- Requests -
1/ In the DNS investigation text, what baseline rate of DNS queries per minute was the alert compared against?
2/ Reproduce the DNS investigation text word for word, beginning at the words "## Traffic Analysis" and stopping after the words "30 span port)".

- Passage shown -
##############################

Context: The SOC team detected unusually high DNS query volumes from a workstation (10.10.3.45) to an external domain. The SIEM alert flagged DNS queries averaging 200 per minute compared to the baseline of 15. A packet capture was initiated from the network tap on the workstation's VLAN.

Approach:

1. Capture traffic from the workstation's subnet using tshark -i eth2 -f "host 10.10.3.45 and port 53" -w dns_exfil_investigation.pcapng
2. Analyze DNS query patterns: tshark -r dns_exfil_investigation.pcapng -Y "dns.qry.name contains \"suspect-domain.xyz\"" -T fields -e frame.time -e dns.qry.name
3. Examine subdomain labels for encoded data (long base64-like subdomains indicate tunneling): tshark -r dns_exfil_investigation.pcapng -Y "dns.qry.type == 16" -T fields -e dns.qry.name -e dns.txt
4. Calculate data volume by summing query name lengths to estimate exfiltration bandwidth
5. Extract unique query names and decode base64 subdomains to recover exfiltrated content
6. Export evidence packets to a separate PCAP and generate SHA-256 hash for chain of custody

Pitfalls:

• Capturing unfiltered traffic on a busy network and running out of disk space before collecting relevant data
• Using display filters instead of capture filters, resulting in massive files that are slow to process
• Overlooking encrypted DNS (DoH/DoT) traffic that bypasses traditional DNS capture on port 53
• Failing to establish packet capture hash and chain of custody documentation for forensic evidence

Output Format

## Traffic Analysis Report

**Case ID**: IR-2024-0847
**Capture File**: dns_exfil_investigation.pcapng
**SHA-256**: a3f2b8c1d4e5f6a7b8c9d0e1f2a3b4c5d6e7f8a9b0c1d2e3f4a5b6c7d8e9f0a1
**Duration**: 2024-03-15 14:00:00 to 14:45:00 UTC
**Source Interface**: eth2 (VLAN 30 span port)

##############################

- Dataset extract -

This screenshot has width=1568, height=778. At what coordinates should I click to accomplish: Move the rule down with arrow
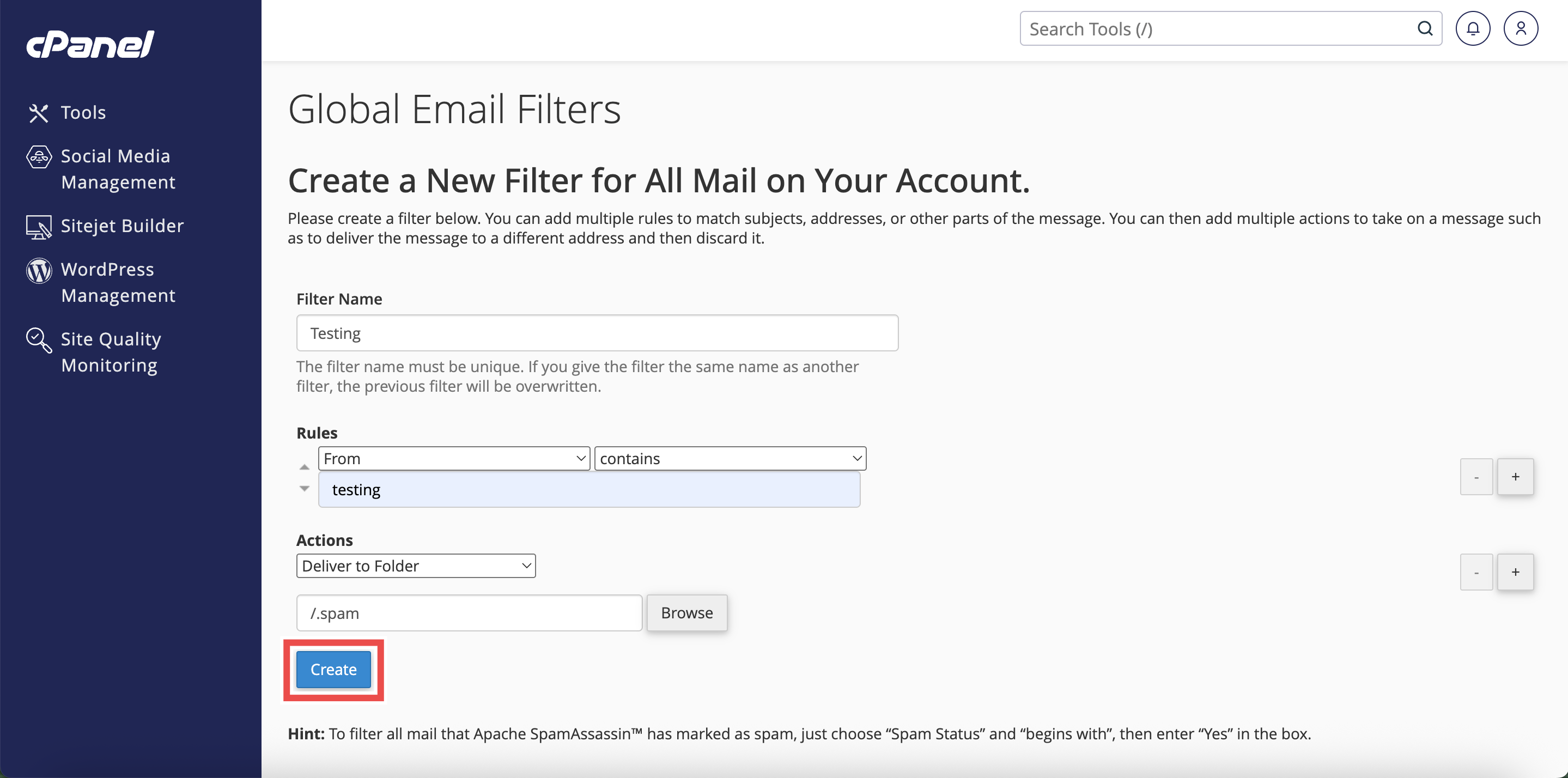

##############################

- Task answers -
1/ 15 queries per minute

2/
## Traffic Analysis Report

**Case ID**: IR-2024-0847
**Capture File**: dns_exfil_investigation.pcapng
**SHA-256**: a3f2b8c1d4e5f6a7b8c9d0e1f2a3b4c5d6e7f8a9b0c1d2e3f4a5b6c7d8e9f0a1
**Duration**: 2024-03-15 14:00:00 to 14:45:00 UTC
**Source Interface**: eth2 (VLAN 30 span port)